Upon returning to 2018, our Evgeny discovers that his family's house has disappeared, as well as other traces of his existence. After reading about Novikov's theory and billiard balls from Caltech scientists, he curses the universe for inaction. And at that moment, he realizes that maybe the Universe did not intervene, since this required some corrective action. He runs back to the time machine to change his own actions and save his future.
Novikov's solution may look somewhat far-fetched, since it definitely requires many mechanisms that are still unknown to physics. It is for this reason that the scientific community rejects this solution to the “paradox of the murdered grandfather”.
Could there be a more economical solution to the paradox, built on already existing aspects of physics introduced by other theories? It turns out that a hypothesis like the many-worlds interpretation of quantum mechanics can provide it. The many-worlds interpretation of quantum mechanics is in a hurry to help!
The many-worlds interpretation of quantum mechanics was proposed by Hugh Everett III in the 1950s as a solution to the wavefunction collapse problem observed in Young's famous two-slit experiment.

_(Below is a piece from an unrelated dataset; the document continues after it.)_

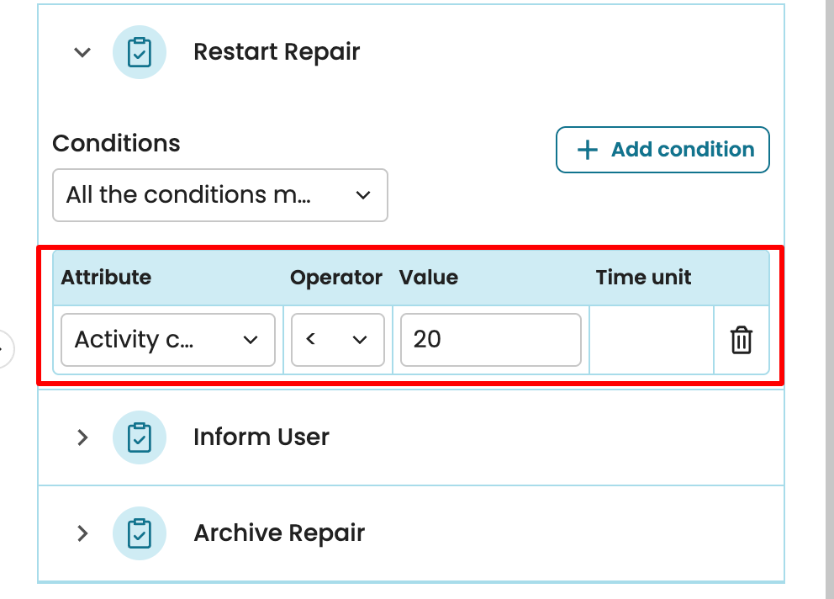Expand the Inform User section chevron
The width and height of the screenshot is (834, 599).
pyautogui.click(x=82, y=437)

As it passes through the slit, an electron can be described by a wave function with a finite probability of passing either slit 1 or slit 2. When an electron appears on the screen, it looks like a smeared wave. And in other cases, it manifests itself as a particle. This is called wave function collapse. In other words, the wave seems to disappear, and a particle remains in its place. This, in turn, is a key factor in the Copenhagen interpretation of quantum mechanics. But scientists did not understand why the wave function collapsed.
Everett asked another question: does the wave function collapse at all?

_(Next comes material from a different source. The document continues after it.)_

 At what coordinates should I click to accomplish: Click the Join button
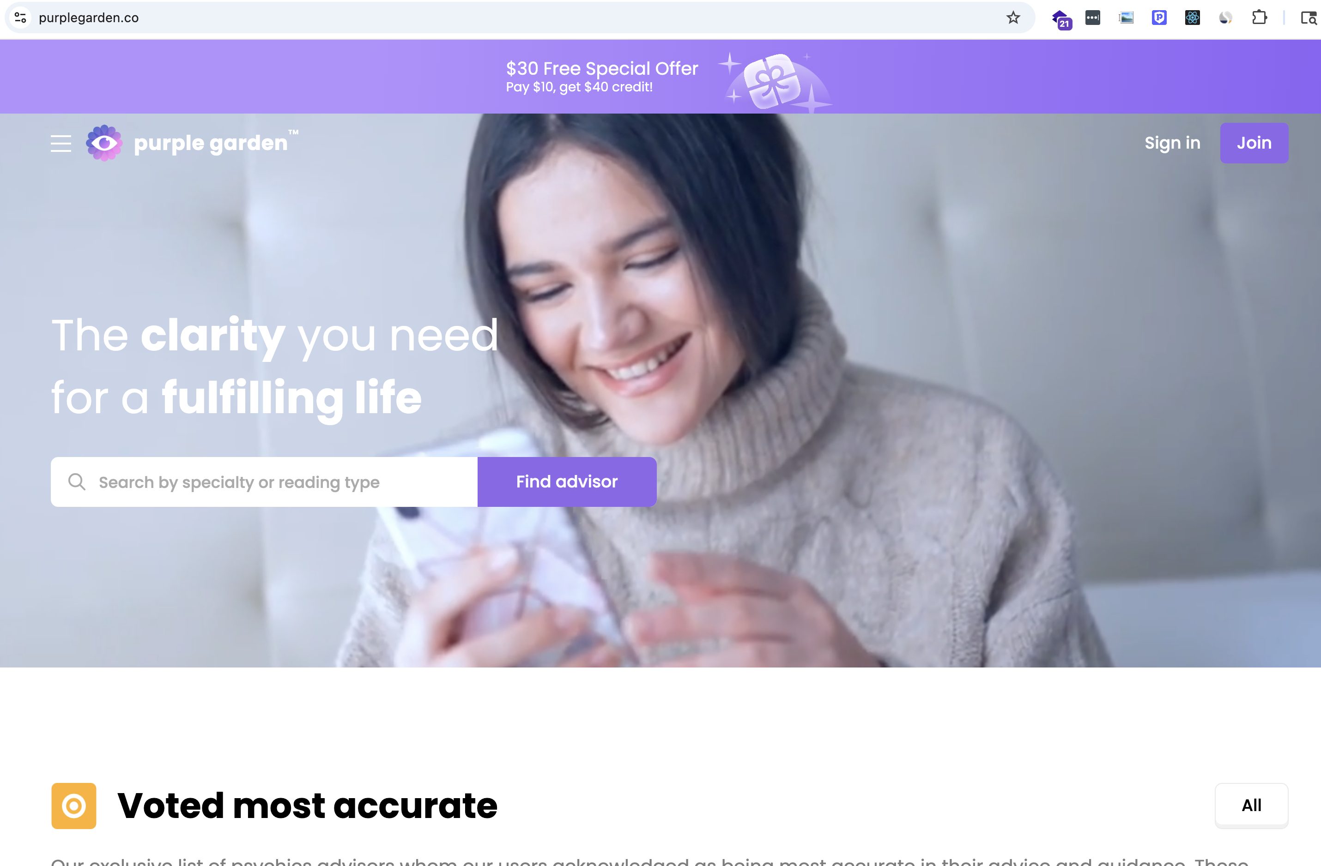click(1254, 143)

He presented a situation in which the wave function continues to grow exponentially without collapsing. As a result, the entire Universe acquires one of two possible states: the "world" in which the particle passed through slot No. 1, and the "world" in which the particle passed through slot No. 2. Everett argued that the same "division" of states occurs in all quantum events, numerous outcomes of which exist in different worlds in a state of superposition. The wave function looks to us as if it is collapsing, since we live in one of these worlds that are not able to interact with each other.
Hence, when Eugene arrives in 1960, the universe is divided. He is no longer in the world from which he came (let it be World No. 1). Instead, he created and occupied a new world. When he travels to the future, he moves along with the chronology of this world. He never existed in it and, in fact, never killed his grandfather. His grandfather continues to exist in good health in World No. 1.
Of course, none of the proposed solutions and hypotheses makes time travel a reality. Einstein's special theory of relativity and the limitations on the speed of an object with mass pose serious barriers to this. However, they provide interesting solutions to the puzzle. Ironically, the most plausible solution to the "murdered grandfather paradox" comes from a single physical hypothesis that has spawned even more fantastic stories than many other ideas and hypotheses put forward by scientists over the past century.
Curiously, the many-worlds interpretation may also answer another conundrum associated with time travel. If such technology is ever going to be anything more than fiction, where are all the time travelers? Why haven't they come to us to tell us about their discovery?
The likely answer is that we live in a primordial world in which time machines are destined to be created. And the inventors and their fellow travelers simply end up in other worlds, which they themselves generate. If this is true, then the invention of the time machine will lead our world to the fact that many physicists and inventors will disappear from it.